__Requirement__:
Give every entry again, word for word and in full.

= Beginning of Section =

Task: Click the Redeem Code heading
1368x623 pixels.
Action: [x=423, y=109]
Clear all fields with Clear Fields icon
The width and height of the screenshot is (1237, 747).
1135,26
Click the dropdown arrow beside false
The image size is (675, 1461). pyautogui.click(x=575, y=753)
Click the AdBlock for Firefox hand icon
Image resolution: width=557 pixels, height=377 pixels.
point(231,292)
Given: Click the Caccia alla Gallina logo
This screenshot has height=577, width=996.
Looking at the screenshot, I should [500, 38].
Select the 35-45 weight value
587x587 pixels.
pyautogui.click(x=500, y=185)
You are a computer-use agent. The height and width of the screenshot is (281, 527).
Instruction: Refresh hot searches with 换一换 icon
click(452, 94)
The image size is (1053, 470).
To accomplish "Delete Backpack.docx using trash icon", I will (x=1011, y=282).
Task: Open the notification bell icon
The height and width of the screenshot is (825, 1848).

= End of Section =

__Answer to the exercise__:
Task: Click the Redeem Code heading
1368x623 pixels.
Action: [x=423, y=109]
Clear all fields with Clear Fields icon
The width and height of the screenshot is (1237, 747).
1135,26
Click the dropdown arrow beside false
The image size is (675, 1461). pyautogui.click(x=575, y=753)
Click the AdBlock for Firefox hand icon
Image resolution: width=557 pixels, height=377 pixels.
point(231,292)
Given: Click the Caccia alla Gallina logo
This screenshot has height=577, width=996.
Looking at the screenshot, I should [500, 38].
Select the 35-45 weight value
587x587 pixels.
pyautogui.click(x=500, y=185)
You are a computer-use agent. The height and width of the screenshot is (281, 527).
Instruction: Refresh hot searches with 换一换 icon
click(452, 94)
The image size is (1053, 470).
To accomplish "Delete Backpack.docx using trash icon", I will (x=1011, y=282).
Task: Open the notification bell icon
The height and width of the screenshot is (825, 1848).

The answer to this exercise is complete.